Last thoughts for 2012

Here we are at New Year’s Eve, the traditional time for looking back over the year in order to think about everything that has happened so you can judge the year, and all I can say is, big freaking deal.

Not much has changed for me. I am still fat, sad, sick, stuck, bored, lonely, crazy, cramped, compressed, stressed, repressed, disordered, diseased, dull, disoriented, dizzied, and downright depressed.

At this moment, I feel like 2012 meant very little to me personally. Not a lot changed. I have once more demonstrated my facility for stasis and done next to nothing with another of my dwindling supply of years.

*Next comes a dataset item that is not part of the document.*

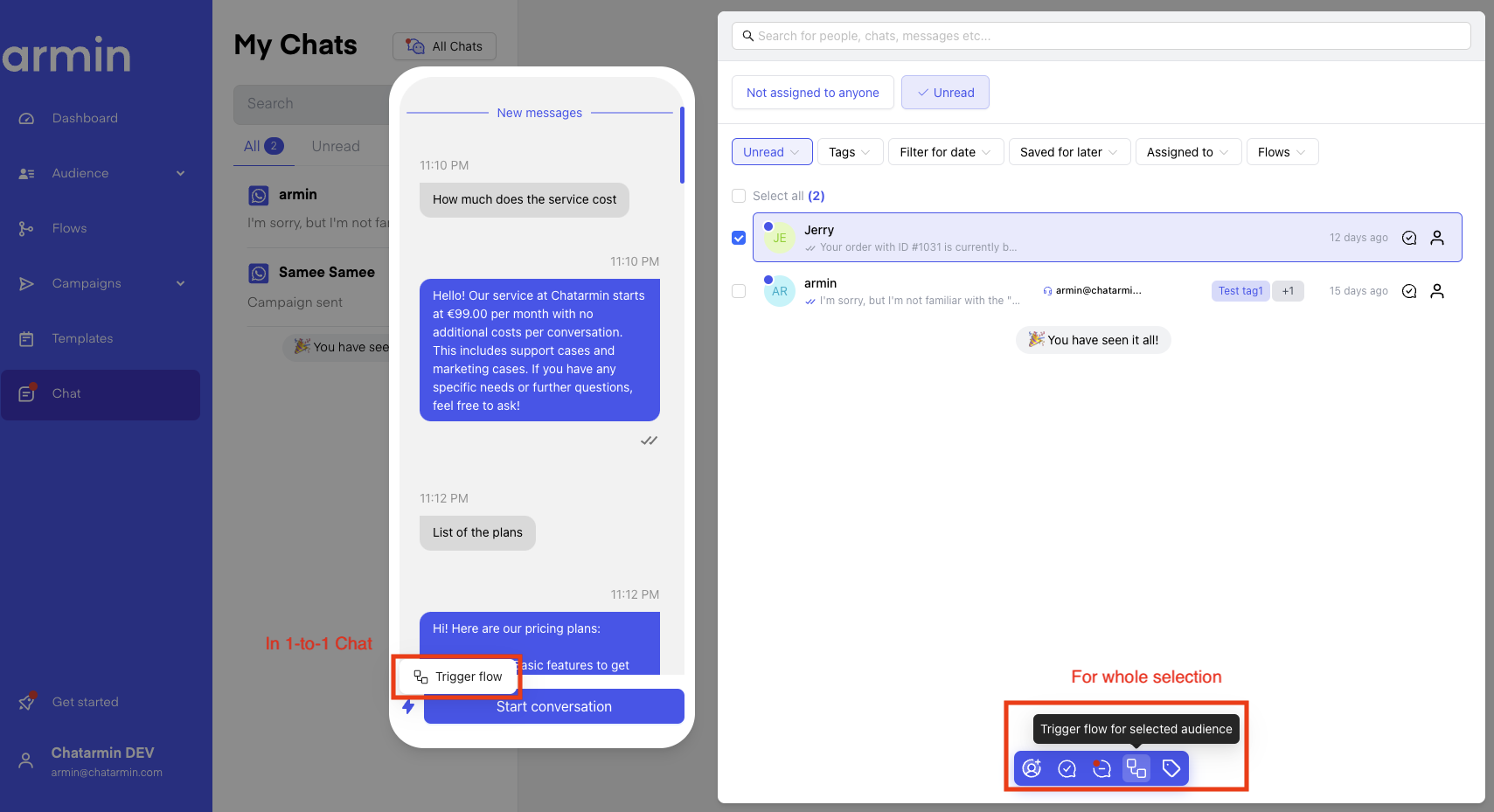Go to Templates in the sidebar

click(x=82, y=338)
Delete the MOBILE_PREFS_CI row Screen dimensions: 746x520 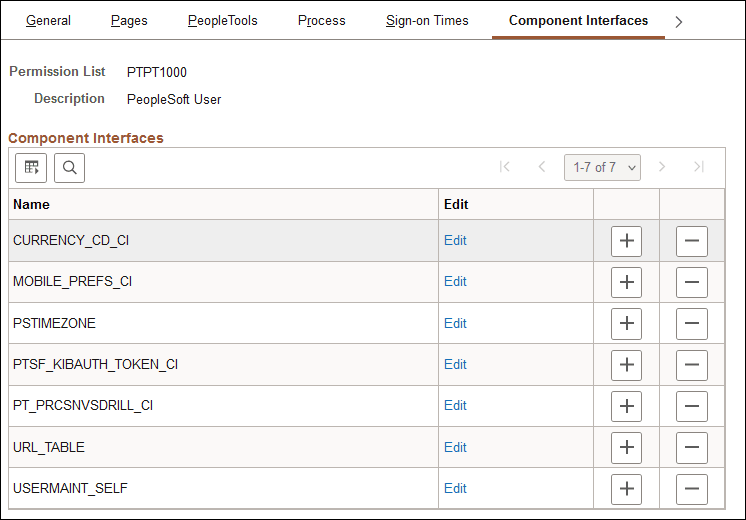[692, 282]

The fact that my rent went up $80/month did not help with the whole feeling good thing. It made 2012 way more of a drag than earlier years with the same income level. I have felt financial stress far more keenly and constantly over the year. That does not help things at all.

I have had a year’s worth of therapy once a week, and that does help some. At times, progress seems frustratingly slow, and I am tempted to lash out at my therapist in anger, just to shake things up. He can be so damned thick sometimes, and we get all tangled up in pointless semantic discussions that do nothing but make me despair at the prospect of real progress.

Once more, I must confront the specter of an old, depressing idea : what if in order to be a good therapist to someone, you have to be smarter than they are? Or at least, the same level?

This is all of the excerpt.